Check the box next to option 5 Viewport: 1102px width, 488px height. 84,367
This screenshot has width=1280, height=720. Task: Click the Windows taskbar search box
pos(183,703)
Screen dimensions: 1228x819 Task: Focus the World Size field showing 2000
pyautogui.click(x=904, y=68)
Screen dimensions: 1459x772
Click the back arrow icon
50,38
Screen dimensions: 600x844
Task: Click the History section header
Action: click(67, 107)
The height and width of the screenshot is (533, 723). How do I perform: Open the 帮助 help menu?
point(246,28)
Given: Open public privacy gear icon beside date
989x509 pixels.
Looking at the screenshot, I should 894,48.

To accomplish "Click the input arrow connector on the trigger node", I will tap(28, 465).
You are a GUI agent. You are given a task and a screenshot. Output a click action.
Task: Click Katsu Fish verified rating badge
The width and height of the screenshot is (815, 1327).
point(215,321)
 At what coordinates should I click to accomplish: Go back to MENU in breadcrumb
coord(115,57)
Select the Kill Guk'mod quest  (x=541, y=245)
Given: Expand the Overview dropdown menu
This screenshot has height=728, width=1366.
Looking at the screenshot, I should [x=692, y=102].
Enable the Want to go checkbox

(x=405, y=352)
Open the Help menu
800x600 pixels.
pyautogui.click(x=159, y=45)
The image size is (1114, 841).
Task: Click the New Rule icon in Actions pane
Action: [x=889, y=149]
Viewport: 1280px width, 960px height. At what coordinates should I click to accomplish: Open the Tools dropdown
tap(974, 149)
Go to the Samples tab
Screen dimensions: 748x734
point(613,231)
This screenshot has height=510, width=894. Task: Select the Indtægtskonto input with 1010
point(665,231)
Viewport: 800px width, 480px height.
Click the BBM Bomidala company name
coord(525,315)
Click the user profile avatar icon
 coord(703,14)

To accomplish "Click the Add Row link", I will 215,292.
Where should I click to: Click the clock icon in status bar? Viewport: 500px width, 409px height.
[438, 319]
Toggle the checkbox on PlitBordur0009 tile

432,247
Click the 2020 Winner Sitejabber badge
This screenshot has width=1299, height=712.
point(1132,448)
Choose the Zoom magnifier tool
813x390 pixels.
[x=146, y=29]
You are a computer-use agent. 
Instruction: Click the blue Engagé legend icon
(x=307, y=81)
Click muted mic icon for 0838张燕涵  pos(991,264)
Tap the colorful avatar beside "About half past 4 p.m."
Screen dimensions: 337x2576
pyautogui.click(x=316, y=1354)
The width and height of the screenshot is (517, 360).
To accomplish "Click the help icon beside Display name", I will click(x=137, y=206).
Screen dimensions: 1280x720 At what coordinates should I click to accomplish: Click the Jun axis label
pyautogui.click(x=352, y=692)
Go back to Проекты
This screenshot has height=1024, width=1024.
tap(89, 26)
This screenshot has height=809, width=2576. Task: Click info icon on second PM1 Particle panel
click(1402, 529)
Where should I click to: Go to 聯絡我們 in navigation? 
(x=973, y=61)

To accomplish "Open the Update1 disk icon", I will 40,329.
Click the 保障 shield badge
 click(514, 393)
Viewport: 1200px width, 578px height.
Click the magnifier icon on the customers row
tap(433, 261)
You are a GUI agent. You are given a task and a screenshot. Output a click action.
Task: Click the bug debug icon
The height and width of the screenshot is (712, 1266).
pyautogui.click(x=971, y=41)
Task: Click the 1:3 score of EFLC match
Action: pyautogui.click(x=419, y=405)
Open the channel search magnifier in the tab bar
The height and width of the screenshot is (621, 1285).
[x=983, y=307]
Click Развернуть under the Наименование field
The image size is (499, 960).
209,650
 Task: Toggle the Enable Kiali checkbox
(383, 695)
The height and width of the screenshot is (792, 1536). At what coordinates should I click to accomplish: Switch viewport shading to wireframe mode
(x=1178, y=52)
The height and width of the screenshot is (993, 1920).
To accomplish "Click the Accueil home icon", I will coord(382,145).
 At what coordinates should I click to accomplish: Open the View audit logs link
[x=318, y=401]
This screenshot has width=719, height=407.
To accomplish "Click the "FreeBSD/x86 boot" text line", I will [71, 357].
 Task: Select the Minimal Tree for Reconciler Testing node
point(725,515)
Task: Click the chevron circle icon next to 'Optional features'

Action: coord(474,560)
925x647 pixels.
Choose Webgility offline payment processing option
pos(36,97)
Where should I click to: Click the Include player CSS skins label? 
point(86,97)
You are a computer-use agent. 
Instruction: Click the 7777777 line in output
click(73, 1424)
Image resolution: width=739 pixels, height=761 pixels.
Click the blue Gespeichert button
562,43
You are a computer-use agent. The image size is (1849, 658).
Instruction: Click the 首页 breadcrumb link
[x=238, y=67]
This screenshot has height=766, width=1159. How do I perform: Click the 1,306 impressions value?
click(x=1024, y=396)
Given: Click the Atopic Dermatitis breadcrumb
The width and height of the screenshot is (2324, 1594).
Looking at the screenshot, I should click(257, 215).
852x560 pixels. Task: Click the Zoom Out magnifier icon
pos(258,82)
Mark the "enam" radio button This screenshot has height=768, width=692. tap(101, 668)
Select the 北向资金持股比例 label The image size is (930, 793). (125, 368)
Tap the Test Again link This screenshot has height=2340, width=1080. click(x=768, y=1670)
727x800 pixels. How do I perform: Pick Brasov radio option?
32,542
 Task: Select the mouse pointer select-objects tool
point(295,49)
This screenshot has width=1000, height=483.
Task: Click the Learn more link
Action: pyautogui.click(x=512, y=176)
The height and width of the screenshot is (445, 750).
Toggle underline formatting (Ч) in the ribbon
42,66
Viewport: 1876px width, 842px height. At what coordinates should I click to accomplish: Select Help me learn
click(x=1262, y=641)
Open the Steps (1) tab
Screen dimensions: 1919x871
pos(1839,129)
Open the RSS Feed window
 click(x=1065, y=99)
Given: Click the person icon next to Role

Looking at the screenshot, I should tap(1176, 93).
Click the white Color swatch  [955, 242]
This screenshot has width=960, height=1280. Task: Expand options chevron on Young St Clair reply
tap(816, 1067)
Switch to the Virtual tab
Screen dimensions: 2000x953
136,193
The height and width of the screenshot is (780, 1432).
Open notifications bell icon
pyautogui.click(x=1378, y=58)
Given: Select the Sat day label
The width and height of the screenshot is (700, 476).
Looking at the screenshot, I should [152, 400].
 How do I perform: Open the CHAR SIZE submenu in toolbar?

++++++++++

WHAT YOU HAVE TO DO: Print the listing above in its entirety, with every line exact.

SOLUTION FOR THIS EXERCISE:
Check the box next to option 5 Viewport: 1102px width, 488px height. 84,367
This screenshot has width=1280, height=720. Task: Click the Windows taskbar search box
pos(183,703)
Screen dimensions: 1228x819 Task: Focus the World Size field showing 2000
pyautogui.click(x=904, y=68)
Screen dimensions: 1459x772
Click the back arrow icon
50,38
Screen dimensions: 600x844
Task: Click the History section header
Action: click(67, 107)
The height and width of the screenshot is (533, 723). How do I perform: Open the 帮助 help menu?
point(246,28)
Given: Open public privacy gear icon beside date
989x509 pixels.
Looking at the screenshot, I should 894,48.

To accomplish "Click the input arrow connector on the trigger node", I will tap(28, 465).
You are a GUI agent. You are given a task and a screenshot. Output a click action.
Task: Click Katsu Fish verified rating badge
The width and height of the screenshot is (815, 1327).
point(215,321)
 At what coordinates should I click to accomplish: Go back to MENU in breadcrumb
coord(115,57)
Select the Kill Guk'mod quest  (x=541, y=245)
Given: Expand the Overview dropdown menu
This screenshot has height=728, width=1366.
Looking at the screenshot, I should [x=692, y=102].
Enable the Want to go checkbox

(x=405, y=352)
Open the Help menu
800x600 pixels.
pyautogui.click(x=159, y=45)
The image size is (1114, 841).
Task: Click the New Rule icon in Actions pane
Action: [x=889, y=149]
Viewport: 1280px width, 960px height. At what coordinates should I click to accomplish: Open the Tools dropdown
tap(974, 149)
Go to the Samples tab
Screen dimensions: 748x734
point(613,231)
This screenshot has height=510, width=894. Task: Select the Indtægtskonto input with 1010
point(665,231)
Viewport: 800px width, 480px height.
Click the BBM Bomidala company name
coord(525,315)
Click the user profile avatar icon
 coord(703,14)

To accomplish "Click the Add Row link", I will 215,292.
Where should I click to: Click the clock icon in status bar? Viewport: 500px width, 409px height.
[438, 319]
Toggle the checkbox on PlitBordur0009 tile

432,247
Click the 2020 Winner Sitejabber badge
This screenshot has width=1299, height=712.
point(1132,448)
Choose the Zoom magnifier tool
813x390 pixels.
[x=146, y=29]
You are a computer-use agent. 
Instruction: Click the blue Engagé legend icon
(x=307, y=81)
Click muted mic icon for 0838张燕涵  pos(991,264)
Tap the colorful avatar beside "About half past 4 p.m."
Screen dimensions: 337x2576
pyautogui.click(x=316, y=1354)
The width and height of the screenshot is (517, 360).
To accomplish "Click the help icon beside Display name", I will click(x=137, y=206).
Screen dimensions: 1280x720 At what coordinates should I click to accomplish: Click the Jun axis label
pyautogui.click(x=352, y=692)
Go back to Проекты
This screenshot has height=1024, width=1024.
tap(89, 26)
This screenshot has height=809, width=2576. Task: Click info icon on second PM1 Particle panel
click(1402, 529)
Where should I click to: Go to 聯絡我們 in navigation? 
(x=973, y=61)

To accomplish "Open the Update1 disk icon", I will 40,329.
Click the 保障 shield badge
 click(514, 393)
Viewport: 1200px width, 578px height.
Click the magnifier icon on the customers row
tap(433, 261)
You are a GUI agent. You are given a task and a screenshot. Output a click action.
Task: Click the bug debug icon
The height and width of the screenshot is (712, 1266).
pyautogui.click(x=971, y=41)
Task: Click the 1:3 score of EFLC match
Action: pyautogui.click(x=419, y=405)
Open the channel search magnifier in the tab bar
The height and width of the screenshot is (621, 1285).
[x=983, y=307]
Click Развернуть under the Наименование field
The image size is (499, 960).
209,650
 Task: Toggle the Enable Kiali checkbox
(383, 695)
The height and width of the screenshot is (792, 1536). At what coordinates should I click to accomplish: Switch viewport shading to wireframe mode
(x=1178, y=52)
The height and width of the screenshot is (993, 1920).
To accomplish "Click the Accueil home icon", I will coord(382,145).
 At what coordinates should I click to accomplish: Open the View audit logs link
[x=318, y=401]
This screenshot has width=719, height=407.
To accomplish "Click the "FreeBSD/x86 boot" text line", I will [71, 357].
 Task: Select the Minimal Tree for Reconciler Testing node
point(725,515)
Task: Click the chevron circle icon next to 'Optional features'

Action: coord(474,560)
925x647 pixels.
Choose Webgility offline payment processing option
pos(36,97)
Where should I click to: Click the Include player CSS skins label? 
point(86,97)
You are a computer-use agent. 
Instruction: Click the 7777777 line in output
click(73, 1424)
Image resolution: width=739 pixels, height=761 pixels.
Click the blue Gespeichert button
562,43
You are a computer-use agent. The image size is (1849, 658).
Instruction: Click the 首页 breadcrumb link
[x=238, y=67]
This screenshot has height=766, width=1159. How do I perform: Click the 1,306 impressions value?
click(x=1024, y=396)
Given: Click the Atopic Dermatitis breadcrumb
The width and height of the screenshot is (2324, 1594).
Looking at the screenshot, I should click(257, 215).
852x560 pixels. Task: Click the Zoom Out magnifier icon
pos(258,82)
Mark the "enam" radio button This screenshot has height=768, width=692. tap(101, 668)
Select the 北向资金持股比例 label The image size is (930, 793). (125, 368)
Tap the Test Again link This screenshot has height=2340, width=1080. click(x=768, y=1670)
727x800 pixels. How do I perform: Pick Brasov radio option?
32,542
 Task: Select the mouse pointer select-objects tool
point(295,49)
This screenshot has width=1000, height=483.
Task: Click the Learn more link
Action: pyautogui.click(x=512, y=176)
The height and width of the screenshot is (445, 750).
Toggle underline formatting (Ч) in the ribbon
42,66
Viewport: 1876px width, 842px height. At what coordinates should I click to accomplish: Select Help me learn
click(x=1262, y=641)
Open the Steps (1) tab
Screen dimensions: 1919x871
pos(1839,129)
Open the RSS Feed window
 click(x=1065, y=99)
Given: Click the person icon next to Role

Looking at the screenshot, I should tap(1176, 93).
Click the white Color swatch  [955, 242]
This screenshot has width=960, height=1280. Task: Expand options chevron on Young St Clair reply
tap(816, 1067)
Switch to the Virtual tab
Screen dimensions: 2000x953
136,193
The height and width of the screenshot is (780, 1432).
Open notifications bell icon
pyautogui.click(x=1378, y=58)
Given: Select the Sat day label
The width and height of the screenshot is (700, 476).
Looking at the screenshot, I should [152, 400].
 How do I perform: Open the CHAR SIZE submenu in toolbar?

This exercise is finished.